▸ What the task asks:
The entries below are to be transcribed in full, without their images.

▸ Data for this task:
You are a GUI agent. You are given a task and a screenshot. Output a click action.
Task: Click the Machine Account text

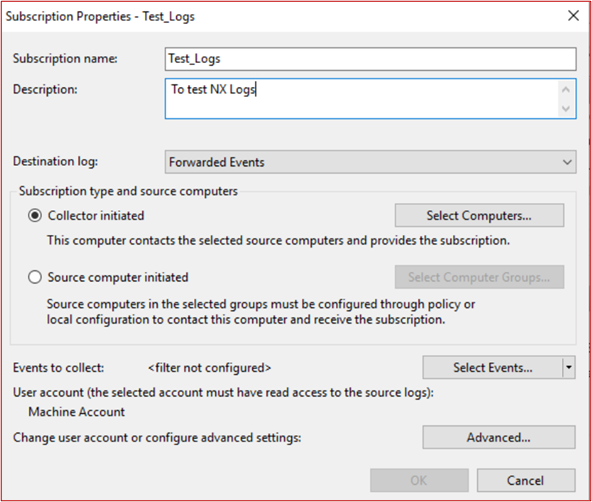click(77, 412)
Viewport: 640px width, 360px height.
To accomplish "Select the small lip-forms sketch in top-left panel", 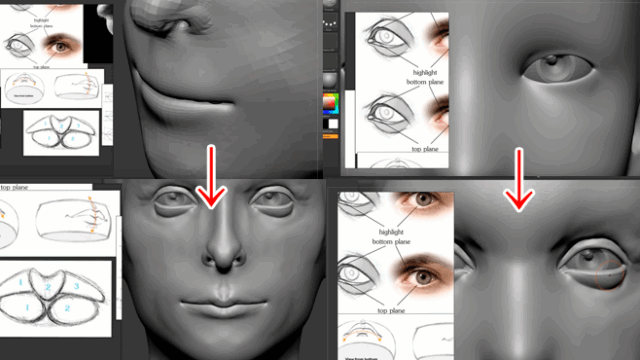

▸ Output below:
You are a GUI agent. You are given a task and a screenshot. Output a click action.
Task: Click the Machine Account text

click(77, 412)
Viewport: 640px width, 360px height.
To accomplish "Select the small lip-forms sketch in top-left panel", 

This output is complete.